Online migrations (zero-downtime)¶
End-to-end recipe for adding a NOT NULL column with a default to
a large table without rewriting it and without downtime.
Added in 4.0.
The problem¶
operations = [
AddField(
"Order",
"currency",
dorm.CharField(max_length=3, null=False, default="USD"),
),
]
On PostgreSQL ≤ 10 this rewrites the entire table (ALTER TABLE
... NOT NULL DEFAULT 'USD'). A 50M-row table takes hours; during
that window every write blocks on the ACCESS EXCLUSIVE lock.
Down.
PG 11+ optimises if the default is non-volatile — but a
Python-computed default or an ALTER changing the type still
rewrites.
The recipe¶
Three operations, each in its own migration (or three steps in the same migration):
from dorm.migrations.operations import (
AddFieldOnline, BackfillBatch, SetNotNullOnline,
)
operations = [
# Step 1 — column nullable, no rewrite.
AddFieldOnline(
"Order",
"currency",
dorm.CharField(max_length=3, null=False, default="USD"),
),
# Step 2 — chunked backfill by PK range.
BackfillBatch(
table="orders",
update_sql=(
'UPDATE "orders" SET "currency" = \'USD\' '
'WHERE "id" BETWEEN %s AND %s '
'AND "currency" IS NULL'
),
pk_column="id",
batch_size=10_000,
sleep_seconds=0.05, # throttle pressure on primary
),
# Step 3 — promote to NOT NULL without rewrite (PG ≥ 12).

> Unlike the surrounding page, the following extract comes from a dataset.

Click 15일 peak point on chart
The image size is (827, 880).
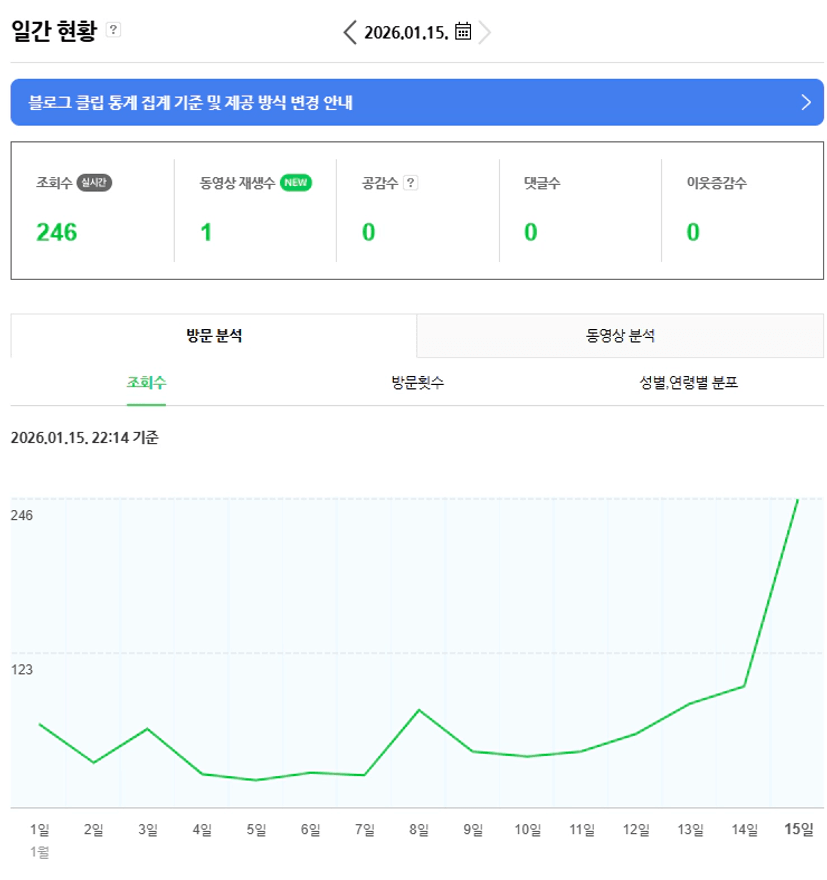(797, 499)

SetNotNullOnline("Order", "currency"),
]
What each step does¶
AddFieldOnline¶
-- On PostgreSQL: metadata-only, instantaneous.
ALTER TABLE "orders" ADD COLUMN "currency" VARCHAR(3) NULL;
The field is declared NOT NULL on the model, but the op forces
nullable temporarily. No rewrite.
Optional set_not_null_now=True: if the table is small (< 1000
rows) and the default is safe, runs steps 2+3 inline. For large
tables leave it default (False).
BackfillBatch¶
-- Loop over PK ranges, each range in its own tx:
UPDATE "orders" SET "currency" = 'USD'
WHERE "id" BETWEEN 1 AND 10000 AND "currency" IS NULL;
COMMIT;
-- ... next batch ...
Each batch:
- Takes batch_size rows (default 10k).
- Dedicated transaction.
- Row-level lock for the duration of the UPDATE.
- sleep_seconds between batches to avoid I/O saturation.
Parameters:
- batch_size — lower = shorter locks but more commit overhead.
10k is a reasonable starting point.
- sleep_seconds — pause between batches. 0.05s typical for
primaries serving live traffic. 0 if the table is frozen.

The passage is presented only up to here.